▶ **The problem**
Convert the records below, from the start through the line containing "[x=47, y=208]", into a JSON list of strings with one string per line and blank lines omitted.

[Recorded data]
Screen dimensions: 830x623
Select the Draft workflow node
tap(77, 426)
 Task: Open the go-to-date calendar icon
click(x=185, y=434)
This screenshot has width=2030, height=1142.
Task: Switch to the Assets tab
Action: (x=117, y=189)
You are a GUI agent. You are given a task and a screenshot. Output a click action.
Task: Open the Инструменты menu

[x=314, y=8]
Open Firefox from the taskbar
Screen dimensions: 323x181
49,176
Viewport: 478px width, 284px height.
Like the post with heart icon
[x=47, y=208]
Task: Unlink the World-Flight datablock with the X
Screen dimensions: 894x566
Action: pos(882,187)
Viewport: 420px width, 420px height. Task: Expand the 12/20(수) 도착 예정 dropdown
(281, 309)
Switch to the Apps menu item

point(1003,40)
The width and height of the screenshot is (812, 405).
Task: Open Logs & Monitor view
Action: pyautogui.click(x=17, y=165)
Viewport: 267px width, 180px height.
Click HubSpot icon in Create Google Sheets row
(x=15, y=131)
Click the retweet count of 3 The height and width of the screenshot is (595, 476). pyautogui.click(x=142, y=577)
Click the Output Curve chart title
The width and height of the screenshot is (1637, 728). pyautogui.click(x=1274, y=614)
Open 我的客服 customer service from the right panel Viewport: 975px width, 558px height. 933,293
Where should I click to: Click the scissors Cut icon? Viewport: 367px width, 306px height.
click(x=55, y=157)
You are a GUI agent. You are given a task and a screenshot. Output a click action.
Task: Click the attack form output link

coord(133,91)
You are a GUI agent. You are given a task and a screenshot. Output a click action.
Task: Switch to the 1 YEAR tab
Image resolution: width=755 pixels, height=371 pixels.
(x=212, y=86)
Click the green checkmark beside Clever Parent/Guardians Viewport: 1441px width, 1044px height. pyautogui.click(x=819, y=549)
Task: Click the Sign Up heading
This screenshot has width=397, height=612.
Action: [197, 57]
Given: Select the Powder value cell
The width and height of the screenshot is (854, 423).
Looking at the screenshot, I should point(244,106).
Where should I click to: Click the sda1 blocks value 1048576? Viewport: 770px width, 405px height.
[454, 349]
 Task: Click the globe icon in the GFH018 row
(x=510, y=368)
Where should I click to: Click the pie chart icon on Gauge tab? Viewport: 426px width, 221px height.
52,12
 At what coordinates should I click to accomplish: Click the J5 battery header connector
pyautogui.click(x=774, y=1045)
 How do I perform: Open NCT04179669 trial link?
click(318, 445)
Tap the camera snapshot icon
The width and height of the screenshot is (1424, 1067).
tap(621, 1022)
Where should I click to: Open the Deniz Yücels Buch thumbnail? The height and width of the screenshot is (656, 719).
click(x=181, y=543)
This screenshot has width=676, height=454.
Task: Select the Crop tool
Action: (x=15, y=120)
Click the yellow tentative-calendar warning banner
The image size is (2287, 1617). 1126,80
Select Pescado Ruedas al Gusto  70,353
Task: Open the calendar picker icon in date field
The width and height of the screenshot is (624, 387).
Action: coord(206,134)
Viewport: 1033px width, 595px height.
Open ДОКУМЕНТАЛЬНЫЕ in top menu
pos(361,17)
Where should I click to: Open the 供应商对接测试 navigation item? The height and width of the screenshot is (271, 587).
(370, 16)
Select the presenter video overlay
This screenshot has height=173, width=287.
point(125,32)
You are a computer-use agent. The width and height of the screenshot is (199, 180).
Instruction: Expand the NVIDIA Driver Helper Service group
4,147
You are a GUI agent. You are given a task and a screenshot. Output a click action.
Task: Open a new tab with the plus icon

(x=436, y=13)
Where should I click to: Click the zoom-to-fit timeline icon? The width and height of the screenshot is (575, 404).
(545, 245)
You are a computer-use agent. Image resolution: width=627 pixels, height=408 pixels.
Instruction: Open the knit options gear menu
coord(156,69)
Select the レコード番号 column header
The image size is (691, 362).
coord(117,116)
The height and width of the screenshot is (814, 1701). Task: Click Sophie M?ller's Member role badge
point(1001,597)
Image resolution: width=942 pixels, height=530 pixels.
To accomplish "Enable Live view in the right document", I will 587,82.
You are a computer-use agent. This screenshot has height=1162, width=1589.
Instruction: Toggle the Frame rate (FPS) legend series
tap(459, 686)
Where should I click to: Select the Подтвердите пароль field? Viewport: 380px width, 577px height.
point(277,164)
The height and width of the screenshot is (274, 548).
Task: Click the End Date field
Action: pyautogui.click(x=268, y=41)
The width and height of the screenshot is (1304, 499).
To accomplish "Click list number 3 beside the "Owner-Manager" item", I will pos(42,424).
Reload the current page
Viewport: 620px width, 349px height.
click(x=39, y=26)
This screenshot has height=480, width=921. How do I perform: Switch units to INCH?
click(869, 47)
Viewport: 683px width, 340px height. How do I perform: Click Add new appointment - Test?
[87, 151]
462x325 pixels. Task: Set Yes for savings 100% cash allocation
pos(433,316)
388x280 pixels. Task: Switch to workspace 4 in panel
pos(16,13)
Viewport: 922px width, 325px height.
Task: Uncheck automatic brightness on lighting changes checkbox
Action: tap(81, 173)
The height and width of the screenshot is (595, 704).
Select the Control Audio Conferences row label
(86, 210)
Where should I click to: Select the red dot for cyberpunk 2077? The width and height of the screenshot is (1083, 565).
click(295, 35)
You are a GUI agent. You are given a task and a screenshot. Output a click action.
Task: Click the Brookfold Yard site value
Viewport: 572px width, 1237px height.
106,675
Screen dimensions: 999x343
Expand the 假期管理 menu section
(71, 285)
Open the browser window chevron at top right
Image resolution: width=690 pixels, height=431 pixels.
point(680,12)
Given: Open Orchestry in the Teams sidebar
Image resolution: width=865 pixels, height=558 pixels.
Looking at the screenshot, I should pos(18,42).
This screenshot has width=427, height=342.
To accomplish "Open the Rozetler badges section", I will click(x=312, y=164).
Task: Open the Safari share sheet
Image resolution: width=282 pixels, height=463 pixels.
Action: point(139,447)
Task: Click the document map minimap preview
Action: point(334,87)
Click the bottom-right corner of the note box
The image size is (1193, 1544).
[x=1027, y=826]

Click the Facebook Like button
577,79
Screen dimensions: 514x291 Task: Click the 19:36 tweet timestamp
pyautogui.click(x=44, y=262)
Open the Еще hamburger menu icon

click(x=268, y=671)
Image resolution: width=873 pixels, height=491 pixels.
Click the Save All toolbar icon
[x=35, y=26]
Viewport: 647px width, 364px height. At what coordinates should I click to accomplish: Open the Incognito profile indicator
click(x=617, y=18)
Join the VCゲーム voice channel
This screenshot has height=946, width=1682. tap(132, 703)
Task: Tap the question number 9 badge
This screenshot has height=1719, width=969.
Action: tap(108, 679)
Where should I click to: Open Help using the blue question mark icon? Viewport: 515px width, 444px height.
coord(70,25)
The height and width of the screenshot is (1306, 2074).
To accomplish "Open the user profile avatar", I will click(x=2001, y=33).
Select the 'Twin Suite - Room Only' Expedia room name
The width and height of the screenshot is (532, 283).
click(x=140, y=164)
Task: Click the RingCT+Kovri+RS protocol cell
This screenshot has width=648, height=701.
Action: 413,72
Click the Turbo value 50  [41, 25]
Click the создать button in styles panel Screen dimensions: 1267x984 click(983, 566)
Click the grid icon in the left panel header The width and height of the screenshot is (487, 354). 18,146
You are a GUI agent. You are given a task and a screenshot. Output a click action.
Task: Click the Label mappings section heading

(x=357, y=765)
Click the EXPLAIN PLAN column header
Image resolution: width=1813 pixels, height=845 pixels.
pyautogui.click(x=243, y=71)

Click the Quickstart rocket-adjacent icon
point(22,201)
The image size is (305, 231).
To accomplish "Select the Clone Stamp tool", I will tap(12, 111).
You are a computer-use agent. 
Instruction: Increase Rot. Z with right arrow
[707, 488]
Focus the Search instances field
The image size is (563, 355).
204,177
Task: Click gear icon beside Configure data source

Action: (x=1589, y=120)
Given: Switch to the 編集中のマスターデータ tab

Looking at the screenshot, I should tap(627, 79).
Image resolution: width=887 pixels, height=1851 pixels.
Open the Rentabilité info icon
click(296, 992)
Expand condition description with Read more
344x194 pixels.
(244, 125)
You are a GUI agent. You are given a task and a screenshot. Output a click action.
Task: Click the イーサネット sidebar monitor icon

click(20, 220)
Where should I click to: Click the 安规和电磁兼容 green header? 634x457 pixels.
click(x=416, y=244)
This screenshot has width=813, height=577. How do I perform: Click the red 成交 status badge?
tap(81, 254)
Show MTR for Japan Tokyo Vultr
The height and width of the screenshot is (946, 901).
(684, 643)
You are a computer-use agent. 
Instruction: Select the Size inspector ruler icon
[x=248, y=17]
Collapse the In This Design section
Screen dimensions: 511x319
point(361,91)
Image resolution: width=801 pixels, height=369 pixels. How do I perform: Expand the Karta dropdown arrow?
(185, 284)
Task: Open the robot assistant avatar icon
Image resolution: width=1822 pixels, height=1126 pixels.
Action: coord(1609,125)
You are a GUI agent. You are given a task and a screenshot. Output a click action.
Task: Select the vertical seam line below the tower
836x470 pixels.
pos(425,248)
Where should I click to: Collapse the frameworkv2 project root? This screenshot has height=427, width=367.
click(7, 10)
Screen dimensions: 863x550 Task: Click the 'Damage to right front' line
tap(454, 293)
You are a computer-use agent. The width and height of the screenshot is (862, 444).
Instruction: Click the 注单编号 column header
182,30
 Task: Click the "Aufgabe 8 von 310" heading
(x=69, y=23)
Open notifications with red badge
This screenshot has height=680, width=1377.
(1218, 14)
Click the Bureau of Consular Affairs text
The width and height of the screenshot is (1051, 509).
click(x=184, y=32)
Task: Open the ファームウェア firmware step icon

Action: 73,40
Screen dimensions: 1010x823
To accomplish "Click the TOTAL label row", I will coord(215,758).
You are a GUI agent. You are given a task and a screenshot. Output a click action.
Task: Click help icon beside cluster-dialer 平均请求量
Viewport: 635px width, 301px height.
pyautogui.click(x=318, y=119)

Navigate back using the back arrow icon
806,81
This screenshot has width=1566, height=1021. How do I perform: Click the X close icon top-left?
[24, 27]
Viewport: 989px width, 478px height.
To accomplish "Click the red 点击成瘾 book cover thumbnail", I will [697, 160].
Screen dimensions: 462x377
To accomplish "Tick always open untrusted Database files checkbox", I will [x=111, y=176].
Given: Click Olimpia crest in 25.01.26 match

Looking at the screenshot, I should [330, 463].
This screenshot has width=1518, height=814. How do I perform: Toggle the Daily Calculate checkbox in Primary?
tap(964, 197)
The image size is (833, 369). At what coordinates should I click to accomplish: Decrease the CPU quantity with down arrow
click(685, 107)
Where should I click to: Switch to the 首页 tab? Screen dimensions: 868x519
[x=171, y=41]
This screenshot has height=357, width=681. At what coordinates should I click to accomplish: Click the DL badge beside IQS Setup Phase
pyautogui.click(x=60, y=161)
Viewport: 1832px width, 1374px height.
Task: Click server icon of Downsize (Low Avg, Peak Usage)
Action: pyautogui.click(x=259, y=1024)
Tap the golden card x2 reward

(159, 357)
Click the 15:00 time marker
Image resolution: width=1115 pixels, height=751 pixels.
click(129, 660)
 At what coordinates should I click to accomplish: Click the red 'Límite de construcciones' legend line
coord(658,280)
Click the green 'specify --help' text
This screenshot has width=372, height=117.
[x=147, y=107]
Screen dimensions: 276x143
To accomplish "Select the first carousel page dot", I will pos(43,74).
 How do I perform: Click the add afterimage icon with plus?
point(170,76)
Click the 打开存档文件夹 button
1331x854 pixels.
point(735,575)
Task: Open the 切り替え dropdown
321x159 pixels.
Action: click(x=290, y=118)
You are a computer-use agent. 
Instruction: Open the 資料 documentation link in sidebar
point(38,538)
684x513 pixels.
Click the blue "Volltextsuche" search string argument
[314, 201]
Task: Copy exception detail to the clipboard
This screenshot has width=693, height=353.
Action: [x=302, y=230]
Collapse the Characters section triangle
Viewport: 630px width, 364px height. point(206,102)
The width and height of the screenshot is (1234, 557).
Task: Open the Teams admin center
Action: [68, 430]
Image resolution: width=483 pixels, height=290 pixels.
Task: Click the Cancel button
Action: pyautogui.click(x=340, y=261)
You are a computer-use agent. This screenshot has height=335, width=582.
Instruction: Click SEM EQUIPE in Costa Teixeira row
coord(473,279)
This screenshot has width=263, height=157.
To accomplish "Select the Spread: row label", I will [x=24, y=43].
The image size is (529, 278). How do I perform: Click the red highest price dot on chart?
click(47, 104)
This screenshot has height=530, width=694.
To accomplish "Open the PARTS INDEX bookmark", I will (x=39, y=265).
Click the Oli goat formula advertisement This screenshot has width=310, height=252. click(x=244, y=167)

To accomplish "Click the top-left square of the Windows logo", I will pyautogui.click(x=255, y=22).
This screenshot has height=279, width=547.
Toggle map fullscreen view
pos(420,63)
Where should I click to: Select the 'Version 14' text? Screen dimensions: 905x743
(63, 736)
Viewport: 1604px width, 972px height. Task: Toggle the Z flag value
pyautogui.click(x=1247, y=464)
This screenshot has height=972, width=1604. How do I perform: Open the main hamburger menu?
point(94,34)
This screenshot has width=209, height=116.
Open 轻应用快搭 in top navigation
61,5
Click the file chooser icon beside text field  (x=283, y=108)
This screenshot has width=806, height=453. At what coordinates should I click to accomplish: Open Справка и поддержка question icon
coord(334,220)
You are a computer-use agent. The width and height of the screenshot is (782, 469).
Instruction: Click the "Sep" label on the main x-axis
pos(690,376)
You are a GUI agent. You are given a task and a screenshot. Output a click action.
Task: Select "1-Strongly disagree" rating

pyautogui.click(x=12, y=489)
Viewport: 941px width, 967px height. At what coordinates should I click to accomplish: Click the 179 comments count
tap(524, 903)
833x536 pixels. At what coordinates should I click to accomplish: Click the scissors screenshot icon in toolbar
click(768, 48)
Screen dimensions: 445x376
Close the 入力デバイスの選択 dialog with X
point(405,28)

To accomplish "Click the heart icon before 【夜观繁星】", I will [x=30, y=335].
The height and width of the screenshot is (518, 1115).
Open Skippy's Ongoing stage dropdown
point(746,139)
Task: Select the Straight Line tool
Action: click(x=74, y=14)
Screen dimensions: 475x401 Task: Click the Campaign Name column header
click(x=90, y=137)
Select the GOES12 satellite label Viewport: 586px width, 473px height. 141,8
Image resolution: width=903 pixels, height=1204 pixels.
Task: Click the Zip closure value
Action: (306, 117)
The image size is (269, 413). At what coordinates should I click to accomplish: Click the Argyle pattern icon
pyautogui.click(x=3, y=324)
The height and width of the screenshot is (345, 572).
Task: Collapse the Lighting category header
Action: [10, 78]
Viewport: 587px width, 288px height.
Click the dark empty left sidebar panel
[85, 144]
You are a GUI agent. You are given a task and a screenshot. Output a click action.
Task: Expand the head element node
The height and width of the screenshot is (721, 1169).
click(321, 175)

▶ **Reply to the exercise**
[
  "Screen dimensions: 830x623",
  "Select the Draft workflow node",
  "tap(77, 426)",
  " Task: Open the go-to-date calendar icon",
  "click(x=185, y=434)",
  "This screenshot has width=2030, height=1142.",
  "Task: Switch to the Assets tab",
  "Action: (x=117, y=189)",
  "You are a GUI agent. You are given a task and a screenshot. Output a click action.",
  "Task: Open the Инструменты menu",
  "[x=314, y=8]",
  "Open Firefox from the taskbar",
  "Screen dimensions: 323x181",
  "49,176",
  "Viewport: 478px width, 284px height.",
  "Like the post with heart icon",
  "[x=47, y=208]"
]